NCHR was established six months ago, to assist the government in fulfilling its international obligations, particularly in reporting to treaty bodies regularly and with more accuracy.
“We are a new body with very limited resources, but we have made significant progress and are constantly monitoring the human rights situation in the country,” Mr Chowhan said.
Speakers said Pakistan should learn from Germany’s example of upholding human rights.

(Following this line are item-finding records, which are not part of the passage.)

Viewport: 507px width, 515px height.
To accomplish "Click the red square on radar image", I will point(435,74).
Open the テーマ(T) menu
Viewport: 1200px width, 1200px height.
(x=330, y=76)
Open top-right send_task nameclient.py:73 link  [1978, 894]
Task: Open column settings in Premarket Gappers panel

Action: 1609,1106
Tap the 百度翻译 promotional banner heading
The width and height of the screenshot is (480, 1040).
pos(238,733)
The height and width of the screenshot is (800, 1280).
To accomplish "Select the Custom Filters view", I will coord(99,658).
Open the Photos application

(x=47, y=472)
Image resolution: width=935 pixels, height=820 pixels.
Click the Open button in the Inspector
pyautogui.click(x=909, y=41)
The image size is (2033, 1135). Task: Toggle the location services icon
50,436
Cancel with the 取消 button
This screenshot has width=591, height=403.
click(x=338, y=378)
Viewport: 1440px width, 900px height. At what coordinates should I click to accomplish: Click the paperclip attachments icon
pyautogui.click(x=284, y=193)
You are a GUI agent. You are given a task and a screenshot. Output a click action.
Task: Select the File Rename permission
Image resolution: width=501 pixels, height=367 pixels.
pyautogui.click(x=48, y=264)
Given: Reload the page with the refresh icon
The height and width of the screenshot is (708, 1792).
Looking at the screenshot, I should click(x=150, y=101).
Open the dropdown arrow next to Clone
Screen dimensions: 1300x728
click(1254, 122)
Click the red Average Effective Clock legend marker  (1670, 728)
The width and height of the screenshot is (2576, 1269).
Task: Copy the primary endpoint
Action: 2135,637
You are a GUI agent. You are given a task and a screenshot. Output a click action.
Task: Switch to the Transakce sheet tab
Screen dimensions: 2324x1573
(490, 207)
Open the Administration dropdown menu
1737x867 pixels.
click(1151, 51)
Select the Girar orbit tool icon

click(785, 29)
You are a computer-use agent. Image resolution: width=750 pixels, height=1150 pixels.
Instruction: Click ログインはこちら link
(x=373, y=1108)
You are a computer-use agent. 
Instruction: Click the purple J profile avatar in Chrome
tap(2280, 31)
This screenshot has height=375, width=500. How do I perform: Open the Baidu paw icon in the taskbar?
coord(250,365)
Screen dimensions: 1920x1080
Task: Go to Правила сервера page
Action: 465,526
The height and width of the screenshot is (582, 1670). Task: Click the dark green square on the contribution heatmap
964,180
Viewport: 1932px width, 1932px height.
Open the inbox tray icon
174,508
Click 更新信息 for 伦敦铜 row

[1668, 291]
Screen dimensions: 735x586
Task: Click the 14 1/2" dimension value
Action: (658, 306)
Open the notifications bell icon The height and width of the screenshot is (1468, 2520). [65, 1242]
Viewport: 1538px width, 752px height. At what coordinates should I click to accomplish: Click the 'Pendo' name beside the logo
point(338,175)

German ambassador Ina Lepal termed the establishment of NCHR a landmark development for Pakistan.
“It demonstrates Pakistan’s commitment to ensure compliance on international human rights obligations,” she said, “The institution is required to be provided with resources, develop an action plan and build relationships with stakeholders, including civil society.”
DRI team leader Zulfiqar Shah lauded the partnership of NCHR with APF, which is an autonomous network of 22 human rights institutions in the Asia Pacific region.
Mr Shah said the partnership would help strengthen NCHR’s foundations, but emphasized that the body should be made operational as soon as possible.
He said the country needs strong institutional mechanisms for the protection of human rights and to improve the security situation, rather than compromising on citizens’ rights.
Zafarullah Khan of the Centre for Civic Education said that Pakistan’s first ever committee for the fundamental rights of citizens and minorities was constituted on August 12, 1947, and was headed by Mohammad Ali Jinnah.
He said a functioning and independent NCHR is expected to change the culture of the denial of rights in Pakistan.